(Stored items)
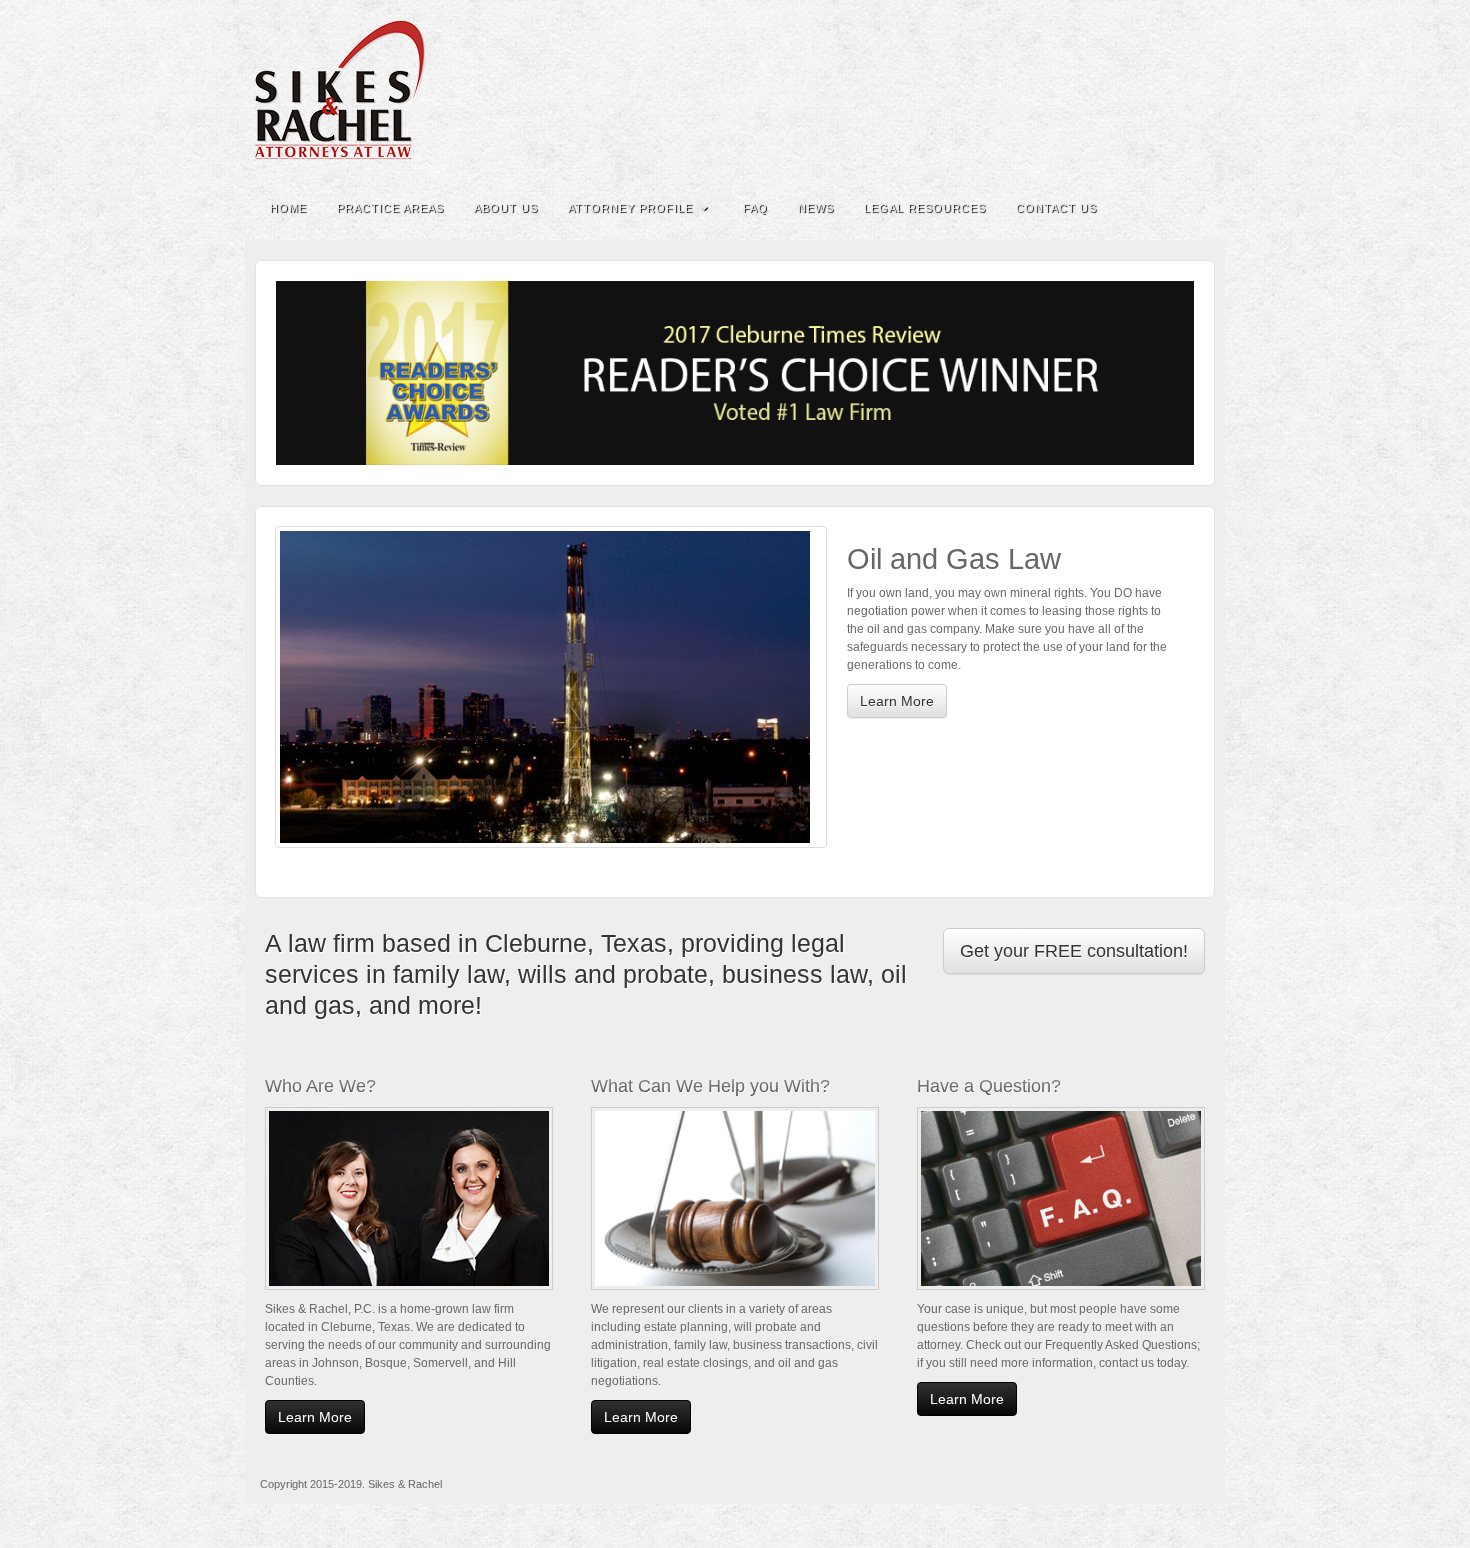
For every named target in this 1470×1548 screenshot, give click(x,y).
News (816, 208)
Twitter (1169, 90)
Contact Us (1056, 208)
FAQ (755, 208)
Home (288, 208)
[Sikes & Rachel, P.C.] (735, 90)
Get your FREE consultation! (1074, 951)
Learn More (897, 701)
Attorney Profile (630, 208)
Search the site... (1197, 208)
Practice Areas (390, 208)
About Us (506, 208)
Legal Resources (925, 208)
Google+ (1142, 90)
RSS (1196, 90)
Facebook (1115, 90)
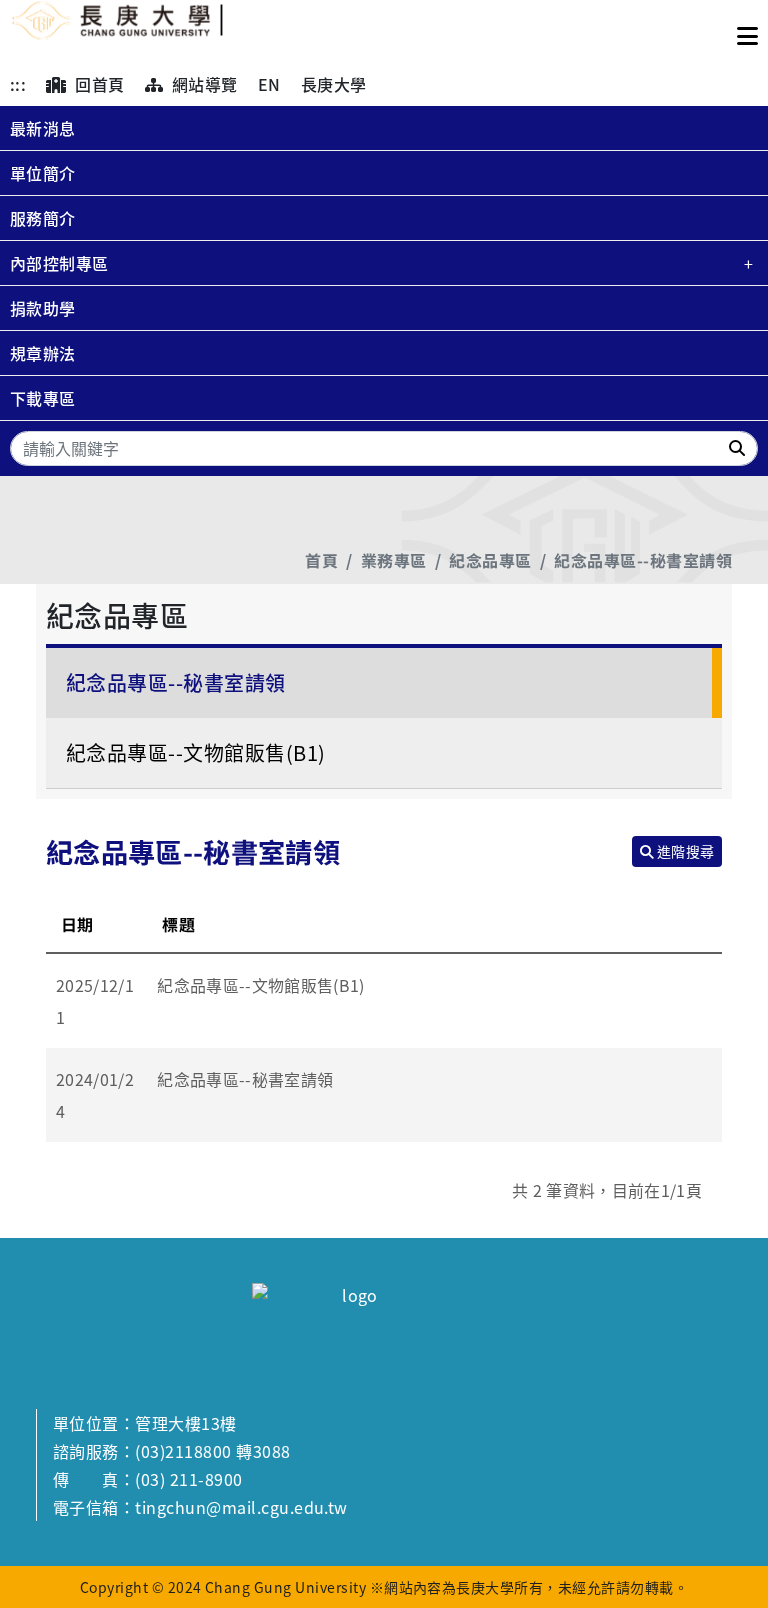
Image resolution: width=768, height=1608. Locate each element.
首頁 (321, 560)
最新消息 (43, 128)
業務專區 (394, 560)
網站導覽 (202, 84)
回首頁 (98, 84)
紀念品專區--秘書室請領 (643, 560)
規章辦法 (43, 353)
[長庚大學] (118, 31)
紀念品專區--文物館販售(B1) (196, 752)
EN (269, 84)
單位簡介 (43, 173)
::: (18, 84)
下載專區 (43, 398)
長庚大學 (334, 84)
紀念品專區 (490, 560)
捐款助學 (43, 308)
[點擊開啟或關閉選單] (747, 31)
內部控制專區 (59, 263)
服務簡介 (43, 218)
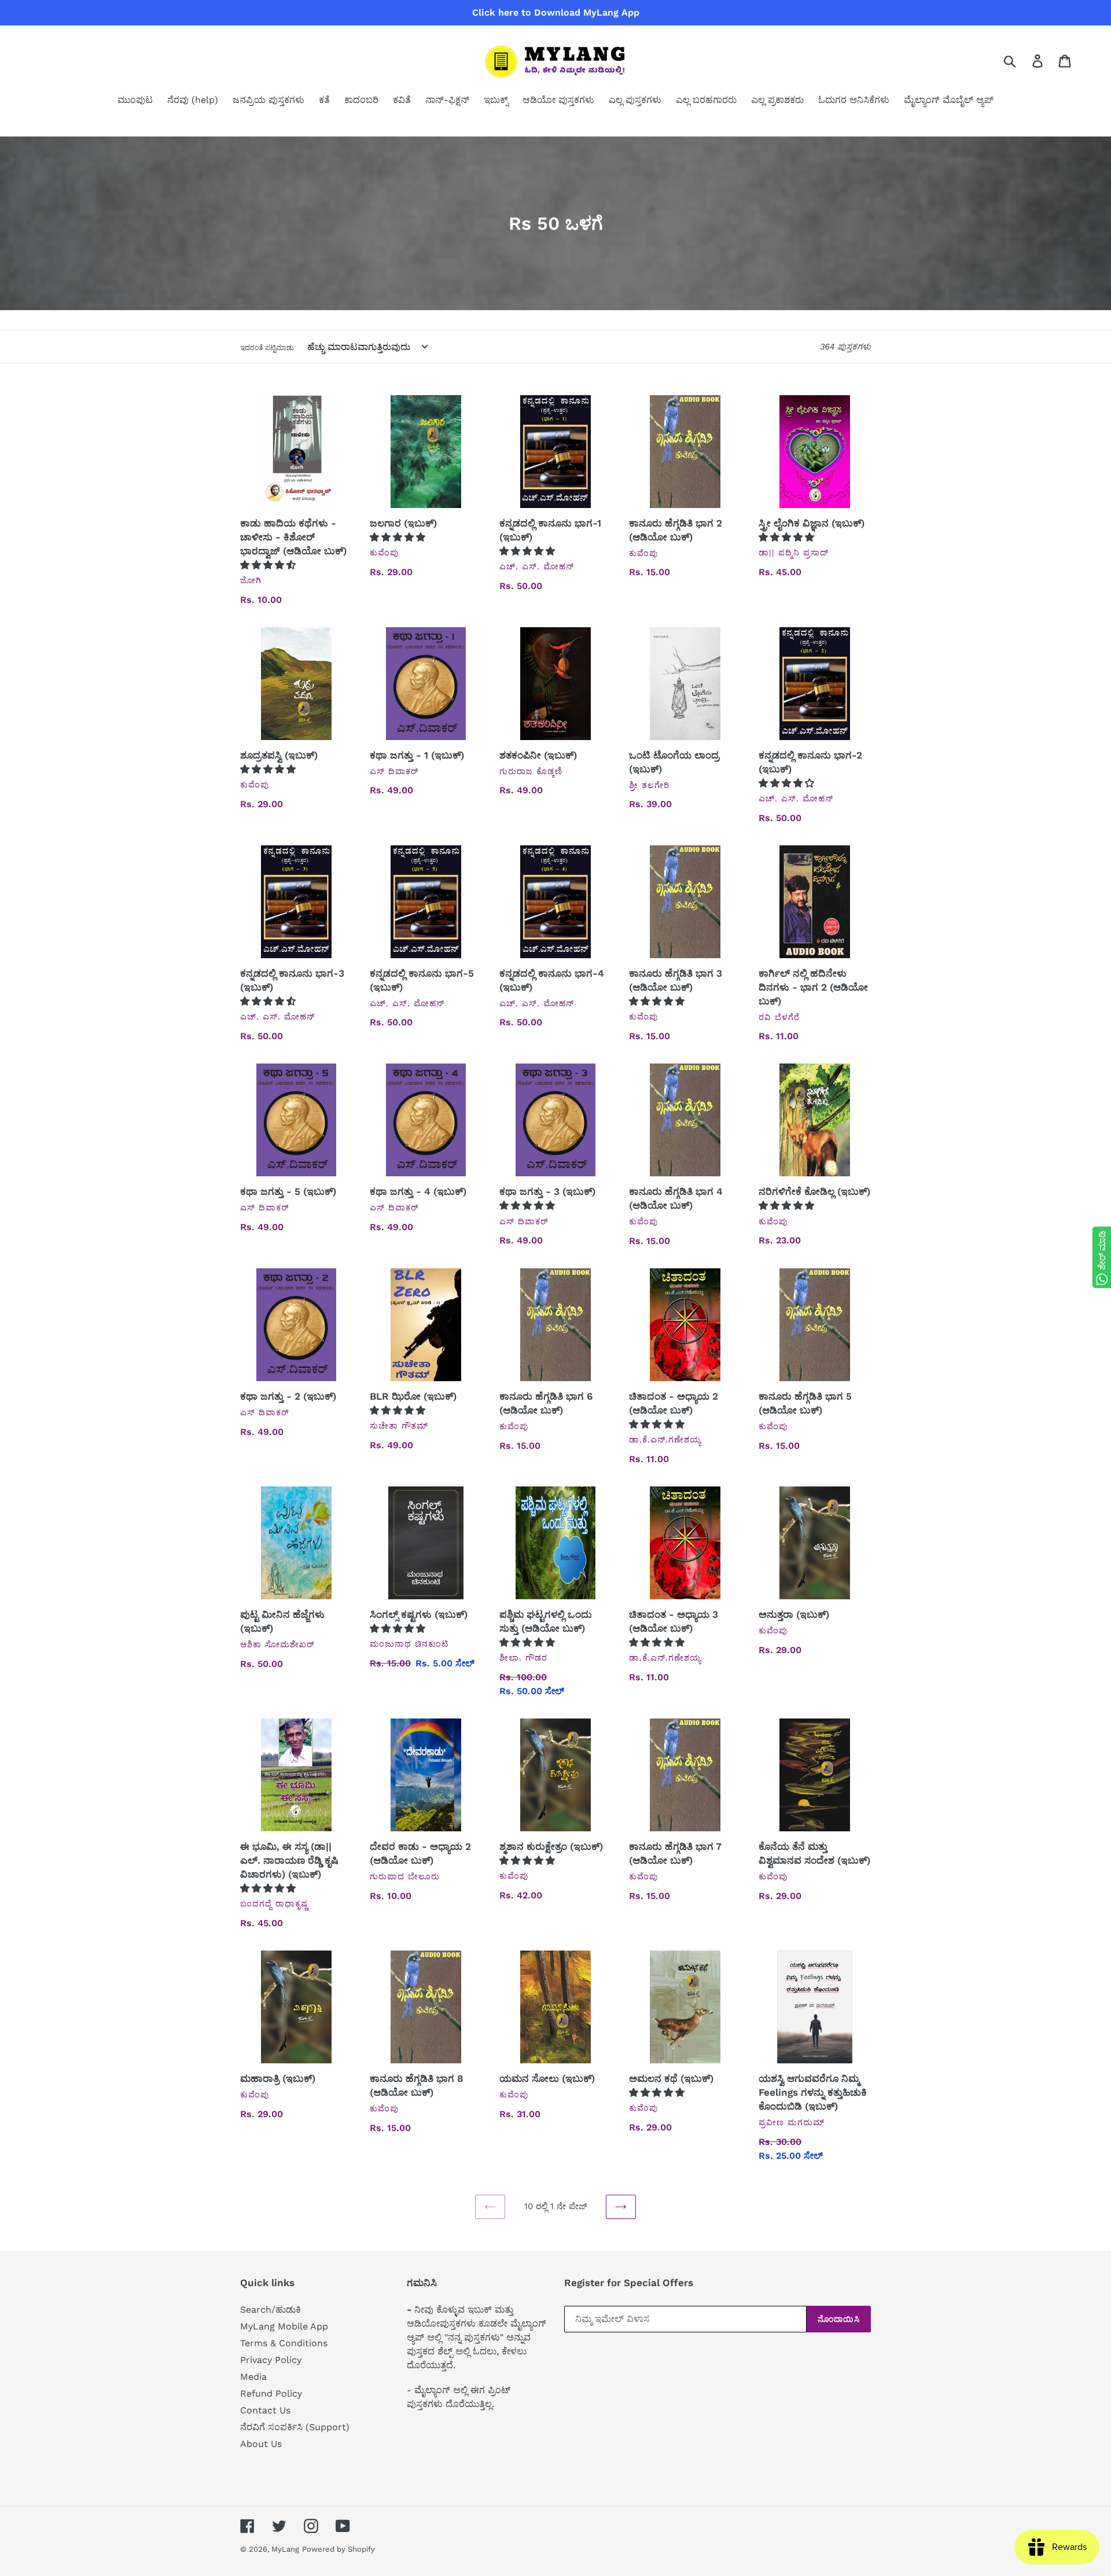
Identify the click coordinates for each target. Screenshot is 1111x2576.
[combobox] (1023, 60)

● **Aim of the exercise**
Quote only the lines that start at the line holding "業務專區 (394, 560)" and end at the last line of the entries, including both of those lines, and omit every picture.

● **Response to this exercise**
業務專區 (394, 560)
網站導覽 (202, 84)
回首頁 (98, 84)
紀念品專區--秘書室請領 (643, 560)
規章辦法 (43, 353)
[長庚大學] (118, 31)
紀念品專區--文物館販售(B1) (196, 752)
EN (269, 84)
單位簡介 (43, 173)
::: (18, 84)
下載專區 (43, 398)
長庚大學 (334, 84)
紀念品專區 (490, 560)
捐款助學 (43, 308)
[點擊開啟或關閉選單] (747, 31)
內部控制專區 (59, 263)
服務簡介 (43, 218)
Identify the click coordinates for each target. Screenshot is 1111x2576.
[combobox] (1023, 60)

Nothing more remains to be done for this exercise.